Instead, she received a letter from the US Agency for International Development with a stop work order, advising her not to expect the payment or potentially any more in the future. The notice left her reeling. The next day, at a birthday party for her nephew, she recalls being unable to join in the celebrations, consumed by panic, and with the question, “What should I do? What should I do now?”.
Before 2022 there were estimated to be around 52,000 of blind or partially-sighted people in Ukraine. This estimate has increased significantly since Russia’s full-scale invasion in 2022, and many of those Lesia’s organisation supports are veterans of the war.
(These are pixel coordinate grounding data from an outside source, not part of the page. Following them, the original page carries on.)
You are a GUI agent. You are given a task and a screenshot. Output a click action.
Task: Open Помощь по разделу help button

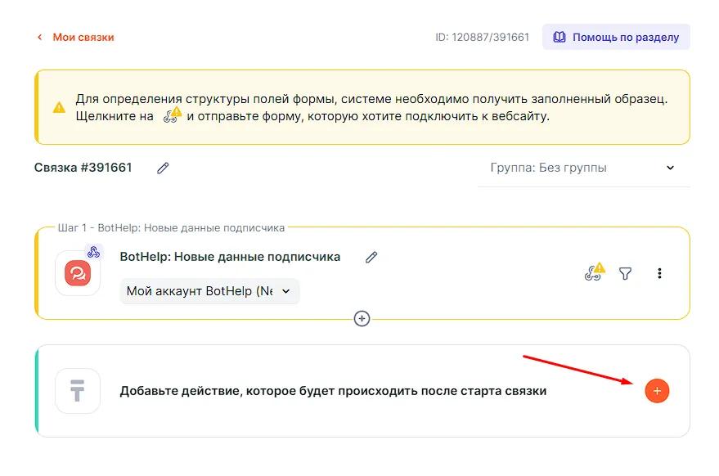[616, 37]
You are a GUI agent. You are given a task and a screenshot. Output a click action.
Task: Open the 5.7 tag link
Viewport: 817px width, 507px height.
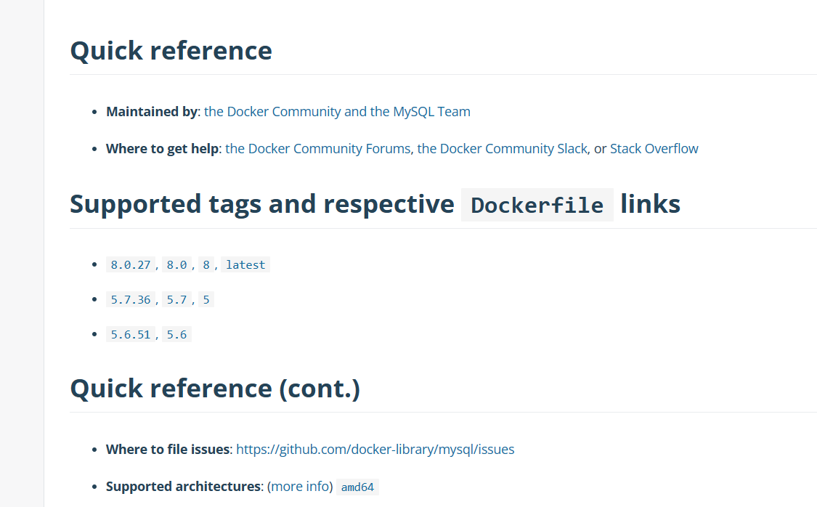[176, 299]
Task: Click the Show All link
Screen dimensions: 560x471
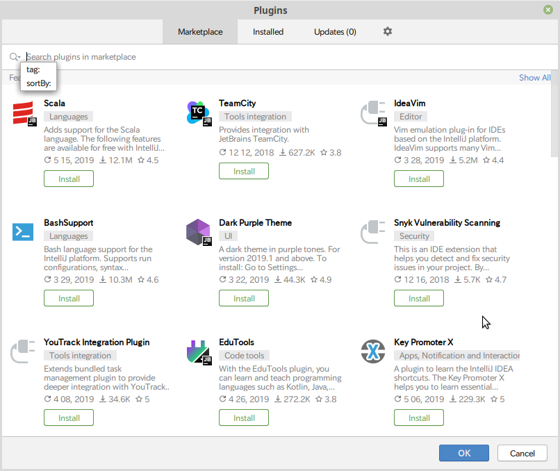Action: [x=534, y=77]
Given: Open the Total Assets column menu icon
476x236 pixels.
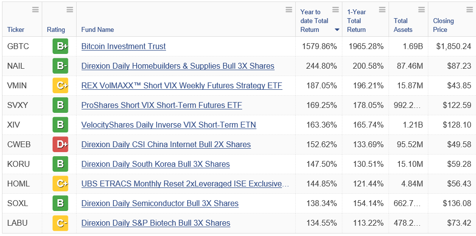Looking at the screenshot, I should [421, 10].
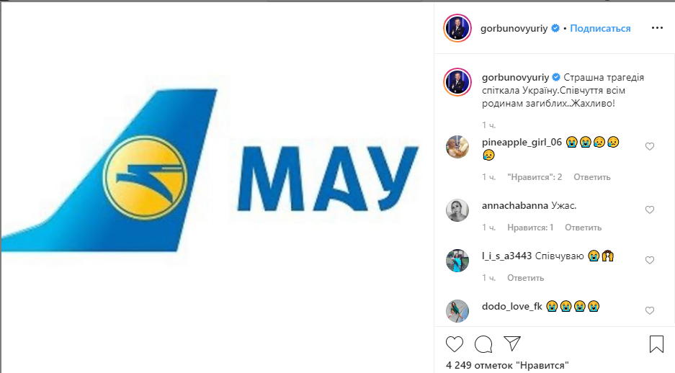Viewport: 675px width, 373px height.
Task: Open gorbunovyuriy username in the caption
Action: pos(515,78)
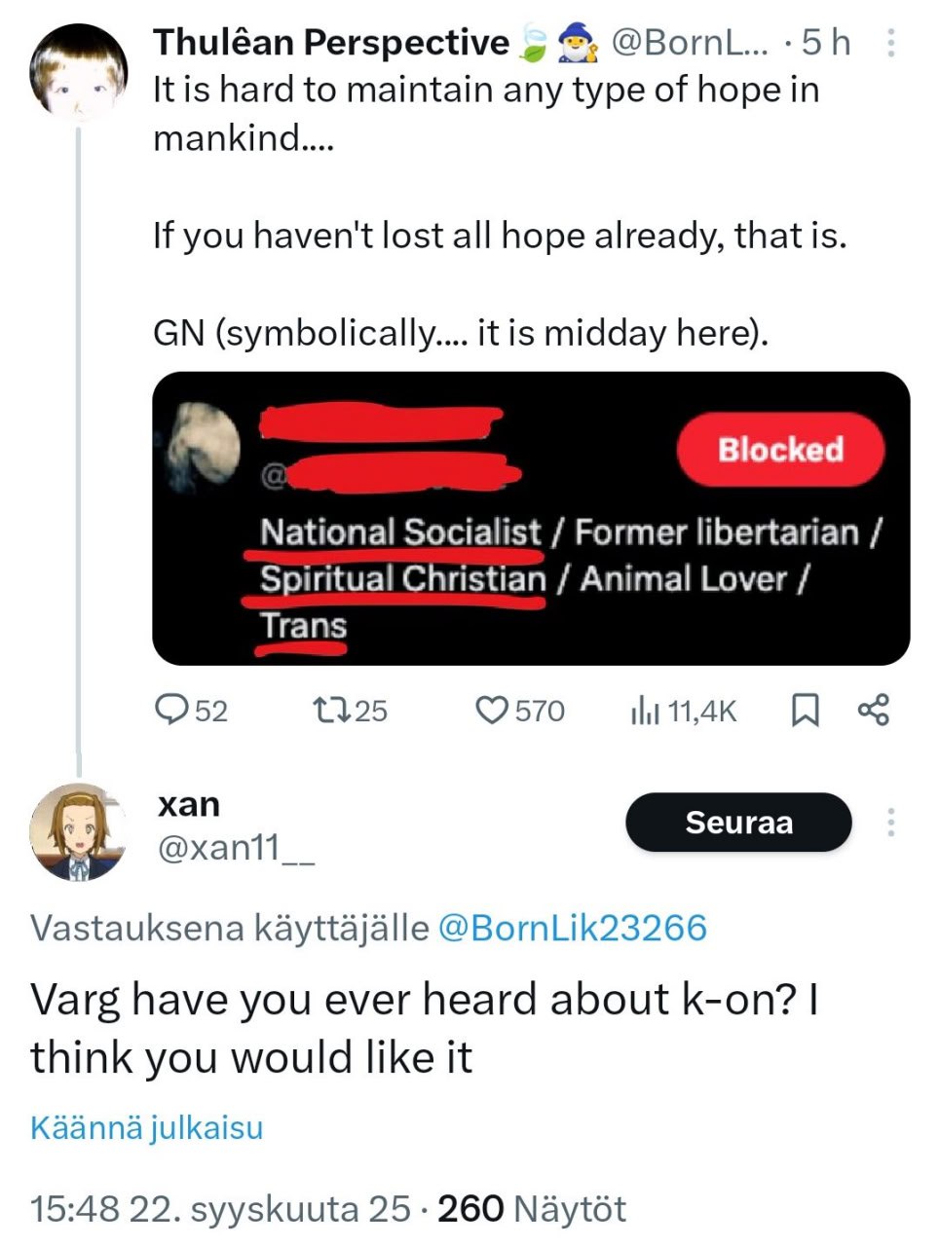The width and height of the screenshot is (940, 1246).
Task: Click the @xan11__ handle
Action: point(236,848)
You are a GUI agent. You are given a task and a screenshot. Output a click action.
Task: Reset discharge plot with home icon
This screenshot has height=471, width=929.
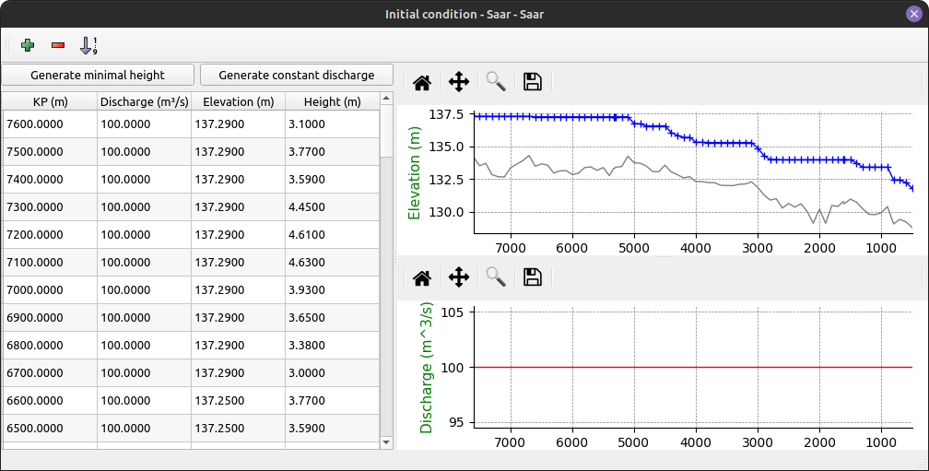click(x=422, y=277)
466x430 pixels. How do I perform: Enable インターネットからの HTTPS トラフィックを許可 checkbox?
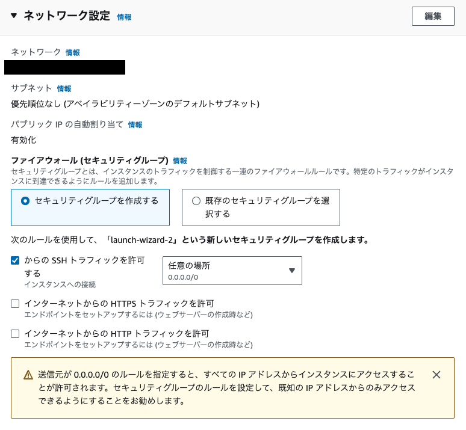pyautogui.click(x=16, y=304)
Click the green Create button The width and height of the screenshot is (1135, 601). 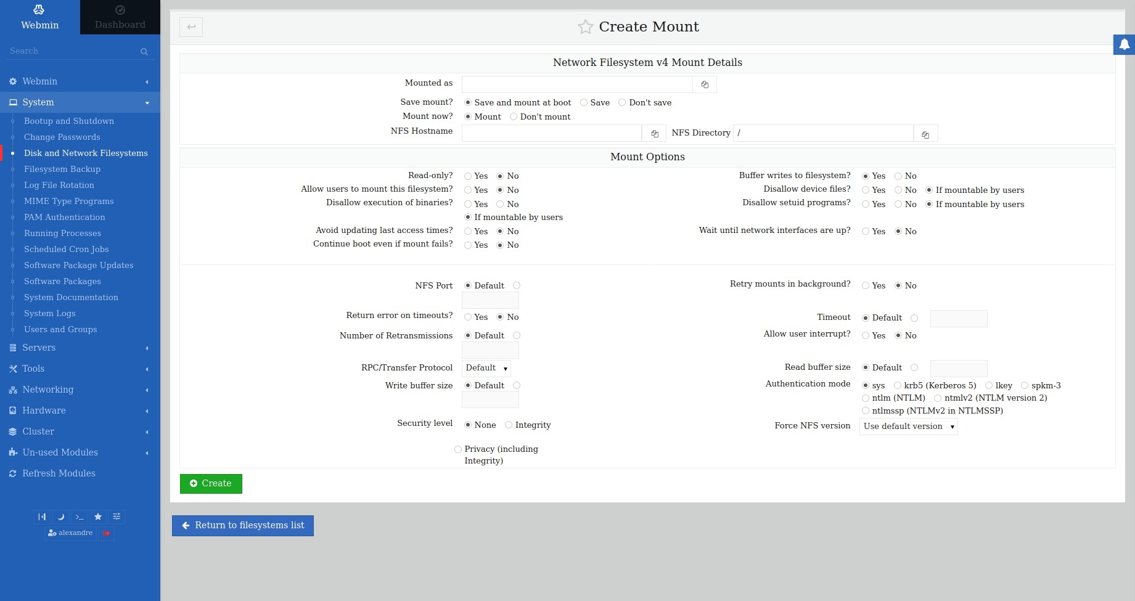[211, 484]
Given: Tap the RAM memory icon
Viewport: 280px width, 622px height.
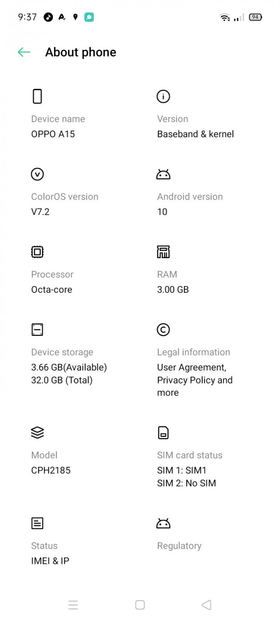Looking at the screenshot, I should [x=163, y=252].
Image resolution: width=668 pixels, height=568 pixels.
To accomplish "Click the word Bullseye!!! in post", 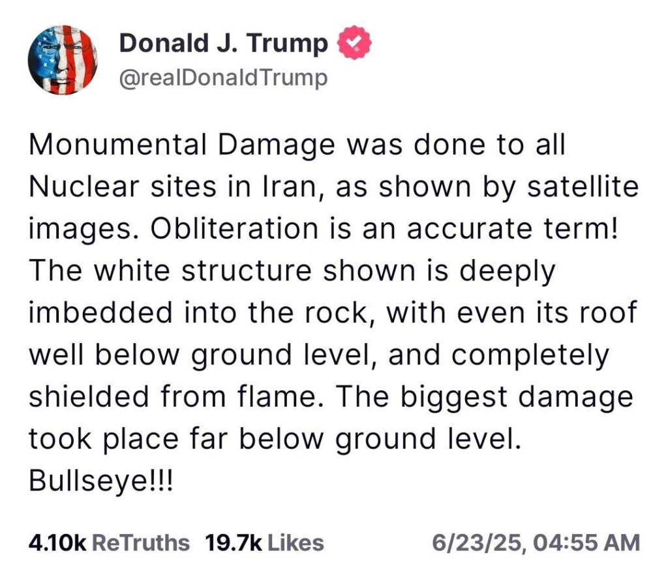I will 101,481.
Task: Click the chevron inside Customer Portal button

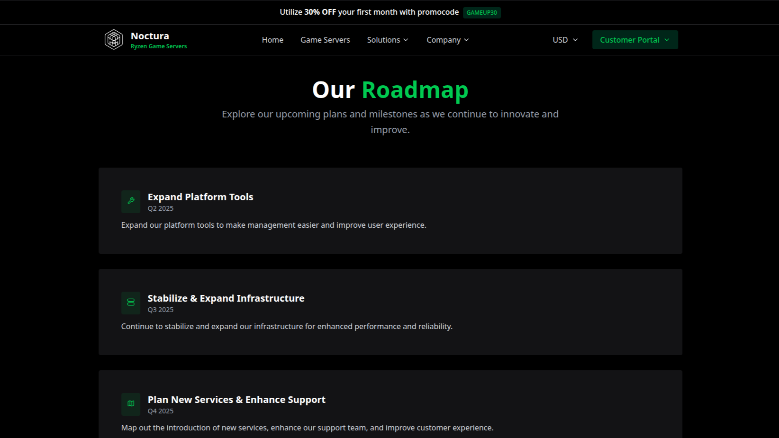Action: pyautogui.click(x=667, y=40)
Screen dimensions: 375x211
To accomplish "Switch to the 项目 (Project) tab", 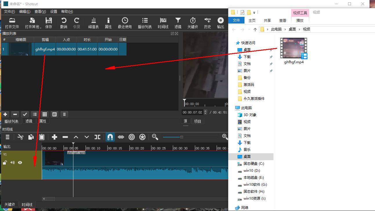I will coord(198,121).
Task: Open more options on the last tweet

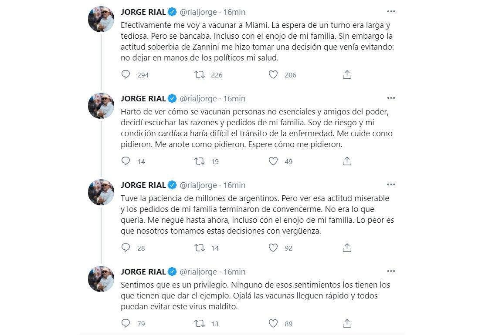Action: [x=391, y=271]
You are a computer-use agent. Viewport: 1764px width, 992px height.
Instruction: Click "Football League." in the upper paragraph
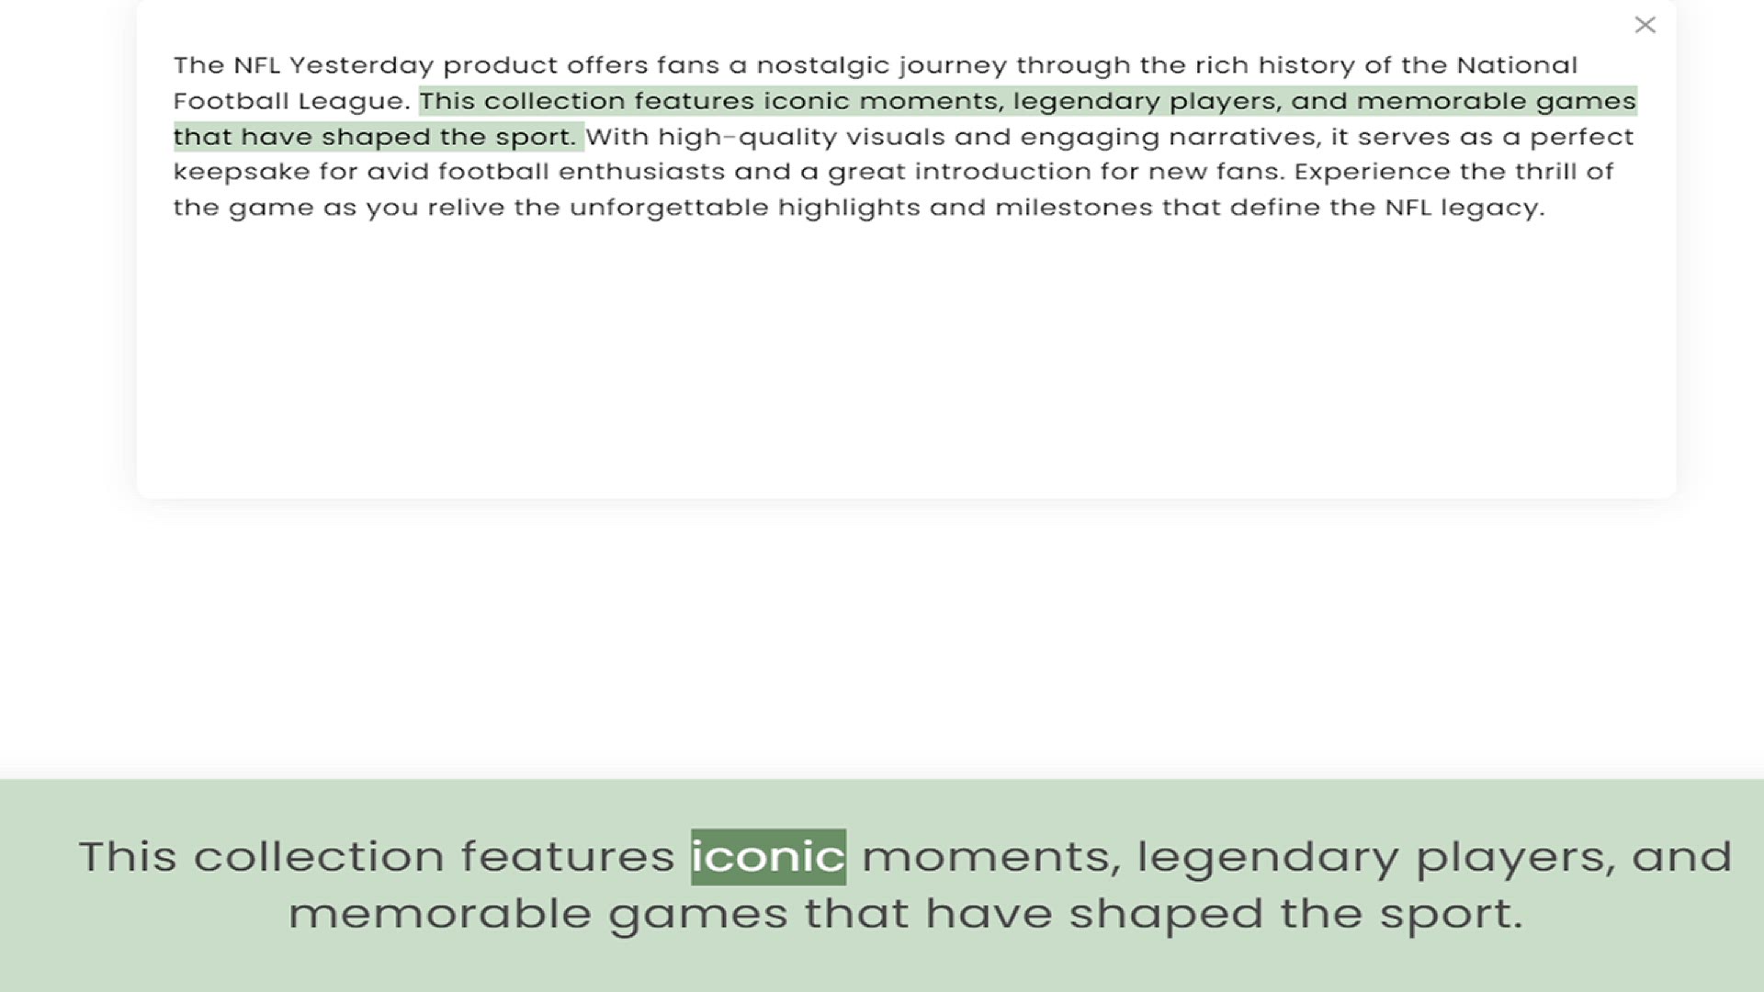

Since its founding in 2020 with a $25,000 USAID grant, Practice for Innovation Experience, or PIE, has focussed primarily on teaching people who cannot see to use laptops and smartphones so that they can still undertake work, and on mental health support.
“It really takes a lot of time, nearly one or two years, for a person to learn how to live without sight” she reveals, “and some never do.” In addition to working with educators and psychologists, PIE has spent much of the last four years developing and donating sound beacons that help their users find locations and services like bus stops, post offices and park benches. It’s important work in a former Soviet country where infrastructure for accessibility still leaves much to be desired, particularly in comparison to the standards of Western Europe.
“For the Soviet Union, no people with disabilities existed at all, they were trying to hide these people” Lesia explains. “The accessibility situation was really very bad. For the first ten years, many people didn’t even know about people in wheelchairs or blind people because they did not exist for them.”
It was only in 1991 when the Soviet Union collapsed and Ukraine declared its independence that issues like accessibility and civil rights began to come to the fore. Since then, USAID has been instrumental in facilitating progress on these kinds of issues, and in the slow but certain transformation of Ukraine into a modern liberal democracy. Over three decades between 1992 and 2022, it channeled $3 billion into the country, providing seminal funding to civil society organisations pushing for the advancement of human and civil rights, democracy and the rule of law.
It took two revolutions, 2004’s Orange Revolution and the 2014 Revolution of Dignity for the movement to “really blossom” Lesia says, and “many NGOs [were] founded at that time as people started to talk about the [issues]”. Following the full-scale invasion in February 2022, USAID funding in Ukraine increased dramatically, to a total of $40 billion by the end of 2024.
While more than 90% of funding in the last three years has gone to direct budget support, helping the government pay for things like repairs to its decimated energy infrastructure and emergency bomb shelters, it has also been vital for countries “in the so called grey-zone between Russia and the West” says former British Ambassador to Georgia, Alexandra Hall Hall.
Since 2022, USAID funding has allowed countries “like Ukraine, Georgia and Armenia to bolster their resilience against Russian aggression. [Their] activities included massive support for civil society organisations to monitor corruption, observe elections, campaign for better human rights, and hold governments to account, and to governments in the region themselves to fight disinformation, strengthen their militaries, enhance their economic performance, and improve their public services.”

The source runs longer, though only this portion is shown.